**Recorded data**

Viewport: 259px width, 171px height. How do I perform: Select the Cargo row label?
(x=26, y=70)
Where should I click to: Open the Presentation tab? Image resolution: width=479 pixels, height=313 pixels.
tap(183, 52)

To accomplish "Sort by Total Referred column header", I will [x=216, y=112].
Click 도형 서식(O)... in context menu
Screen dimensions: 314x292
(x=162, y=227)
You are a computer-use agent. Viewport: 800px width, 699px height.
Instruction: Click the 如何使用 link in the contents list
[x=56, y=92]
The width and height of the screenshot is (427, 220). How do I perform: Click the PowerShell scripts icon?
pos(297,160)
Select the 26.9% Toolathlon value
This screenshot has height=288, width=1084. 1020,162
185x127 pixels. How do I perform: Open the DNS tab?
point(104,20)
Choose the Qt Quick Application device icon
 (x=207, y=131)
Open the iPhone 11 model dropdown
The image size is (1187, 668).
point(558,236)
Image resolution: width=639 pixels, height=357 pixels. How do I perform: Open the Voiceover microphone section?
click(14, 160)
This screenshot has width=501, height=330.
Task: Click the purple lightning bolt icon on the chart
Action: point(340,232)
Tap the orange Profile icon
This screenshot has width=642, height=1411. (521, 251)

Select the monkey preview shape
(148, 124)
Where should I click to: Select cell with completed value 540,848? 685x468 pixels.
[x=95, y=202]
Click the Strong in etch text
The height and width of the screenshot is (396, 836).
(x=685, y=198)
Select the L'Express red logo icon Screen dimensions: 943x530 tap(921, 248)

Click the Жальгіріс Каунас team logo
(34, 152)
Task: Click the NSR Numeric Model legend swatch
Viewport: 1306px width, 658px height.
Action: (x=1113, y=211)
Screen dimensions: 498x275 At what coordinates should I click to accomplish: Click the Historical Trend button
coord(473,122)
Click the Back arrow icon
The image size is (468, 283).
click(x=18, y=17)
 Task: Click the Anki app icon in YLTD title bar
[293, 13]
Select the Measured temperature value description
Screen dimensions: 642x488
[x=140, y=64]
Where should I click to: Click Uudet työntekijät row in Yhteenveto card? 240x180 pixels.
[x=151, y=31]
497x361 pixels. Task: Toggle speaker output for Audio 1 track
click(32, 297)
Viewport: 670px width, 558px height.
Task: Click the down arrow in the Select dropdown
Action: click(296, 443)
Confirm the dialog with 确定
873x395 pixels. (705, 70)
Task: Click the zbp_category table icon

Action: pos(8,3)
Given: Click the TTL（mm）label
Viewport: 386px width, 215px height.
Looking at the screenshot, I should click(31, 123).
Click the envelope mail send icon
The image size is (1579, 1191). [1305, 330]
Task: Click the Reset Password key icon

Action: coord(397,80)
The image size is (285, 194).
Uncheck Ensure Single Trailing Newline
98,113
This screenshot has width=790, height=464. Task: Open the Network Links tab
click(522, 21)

**What is expected**
Repeat all of the entries exactly.

**Expected answer**
Viewport: 259px width, 171px height. How do I perform: Select the Cargo row label?
(x=26, y=70)
Where should I click to: Open the Presentation tab? Image resolution: width=479 pixels, height=313 pixels.
tap(183, 52)

To accomplish "Sort by Total Referred column header", I will [x=216, y=112].
Click 도형 서식(O)... in context menu
Screen dimensions: 314x292
(x=162, y=227)
You are a computer-use agent. Viewport: 800px width, 699px height.
Instruction: Click the 如何使用 link in the contents list
[x=56, y=92]
The width and height of the screenshot is (427, 220). How do I perform: Click the PowerShell scripts icon?
pos(297,160)
Select the 26.9% Toolathlon value
This screenshot has height=288, width=1084. 1020,162
185x127 pixels. How do I perform: Open the DNS tab?
point(104,20)
Choose the Qt Quick Application device icon
 (x=207, y=131)
Open the iPhone 11 model dropdown
The image size is (1187, 668).
point(558,236)
Image resolution: width=639 pixels, height=357 pixels. How do I perform: Open the Voiceover microphone section?
click(14, 160)
This screenshot has width=501, height=330.
Task: Click the purple lightning bolt icon on the chart
Action: point(340,232)
Tap the orange Profile icon
This screenshot has width=642, height=1411. (521, 251)

Select the monkey preview shape
(148, 124)
Where should I click to: Select cell with completed value 540,848? 685x468 pixels.
[x=95, y=202]
Click the Strong in etch text
The height and width of the screenshot is (396, 836).
(x=685, y=198)
Select the L'Express red logo icon Screen dimensions: 943x530 tap(921, 248)

Click the Жальгіріс Каунас team logo
(34, 152)
Task: Click the NSR Numeric Model legend swatch
Viewport: 1306px width, 658px height.
Action: (x=1113, y=211)
Screen dimensions: 498x275 At what coordinates should I click to accomplish: Click the Historical Trend button
coord(473,122)
Click the Back arrow icon
The image size is (468, 283).
click(x=18, y=17)
 Task: Click the Anki app icon in YLTD title bar
[293, 13]
Select the Measured temperature value description
Screen dimensions: 642x488
[x=140, y=64]
Where should I click to: Click Uudet työntekijät row in Yhteenveto card? 240x180 pixels.
[x=151, y=31]
497x361 pixels. Task: Toggle speaker output for Audio 1 track
click(32, 297)
Viewport: 670px width, 558px height.
Task: Click the down arrow in the Select dropdown
Action: click(296, 443)
Confirm the dialog with 确定
873x395 pixels. (705, 70)
Task: Click the zbp_category table icon

Action: pos(8,3)
Given: Click the TTL（mm）label
Viewport: 386px width, 215px height.
Looking at the screenshot, I should click(31, 123).
Click the envelope mail send icon
The image size is (1579, 1191). [1305, 330]
Task: Click the Reset Password key icon

Action: coord(397,80)
The image size is (285, 194).
Uncheck Ensure Single Trailing Newline
98,113
This screenshot has width=790, height=464. Task: Open the Network Links tab
click(522, 21)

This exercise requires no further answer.